El farero tiene cara de niño. Cicatrices de viejo. Arrugas que parecen caminos y que no llevan a ninguna parte. Ella yace sobre él. Con él.
Ella soy yo. Estamos en la casa que la viuda Rius dejó a mi abuela a cambio de oscuros favores. La cama es de hierro, tan vieja como las montañas. El amor es lo único nuevo en este cuarto, tan nuevo que nos parece que nadie se ha amado antes de nosotros. Que no ha vivido nadie antes de este instante. Nuestra vida entera parece un sueño. Un cuento que les contamos a los otros. Porque la vida de verdad sólo existe aquí y ahora. En el áspero contacto de las sábanas, en el viento que silba envidioso allá fuera, en el cansancio que nos va arrinconando los párpados. La rama de un árbol golpea contra la ventana como si llamara a la puerta. No nos sorprenderíamos si viniesen en cualquier momento a detenernos por habernos deseado tanto. Para llegar aquí, hemos roto una norma del cielo o del infierno. Hemos debido de ser muy desgraciados para cobrarnos toda la felicidad de un solo trago. Pero no importa. Porque hoy es día de cobro. Se acabaron los malos tiempos. Estamos juntos. Hoy. Esta tarde. Esta misma noche.

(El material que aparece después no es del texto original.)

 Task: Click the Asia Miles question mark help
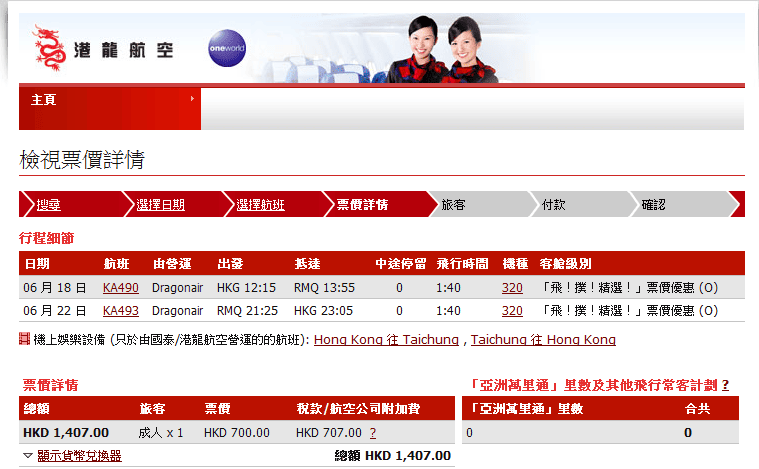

Basta un solo gesto para destruir la ilusión de que todo va bien. Por eso no nos movemos, queremos que el instante se quede quieto con nosotros, para que permanezca, para que el tiempo nos olvide, para que el tiempo nos perdone y se esconda con nosotros, debajo de las sábanas. Sobre el viento.
Pero le digo que me traiga un vaso de agua. Es una petición infantil, lo sé. Quiero pensar que puedo pedirle algo a un hombre y que lo hará. Pedir agua. Agua para el que tiene sed. Sed de tiempo. Tiempo de ganar y de salir ilesos. Sólo que no estamos ilesos, claro. Sólo lo parecemos. Y, de repente, el tiempo nos alcanza.
Me insulta. Lo miro como si me hubiese apuñalado.
—¿Por qué me humillas? —me dice—. ¿No te has dado cuenta?
—Darme cuenta ¿de qué?
—¡Oh, Dios mío! ¡No lo sabes! O lo finges, ahora tendremos que empezar de nuevo desde el principio, tendré que creerme que no te importa, que me aceptas como soy.
—¿Qué hay que saber? ¿Por qué me miras así? Como si nos acabáramos de conocer. Como si nunca me hubieras tocado. Como si no hubiera existido esta tarde, esta noche.
De un golpe seco igual que se dice adiós y se apuñala, levanta la sábana. Veo el muñón. Liso como los troncos cortados por el hacha. Veo la pierna de plástico todavía con el zapato y el calcetín enroscado en las colchas viejas y en mi estupidez.
—Pero nunca cojeas, nunca has cojeado.
—Perdí la pierna siendo muy niño, tuve tiempo de aprender a andar. Es tan mía como la otra.
—Tú también.
—Sí, Ainur, yo también soy cojo. Como muchas de mis novias no te has dado cuenta o no has querido darte cuenta. Lo invisible es esencial a los ojos.
Aquí en este pueblo nada es lo que parece.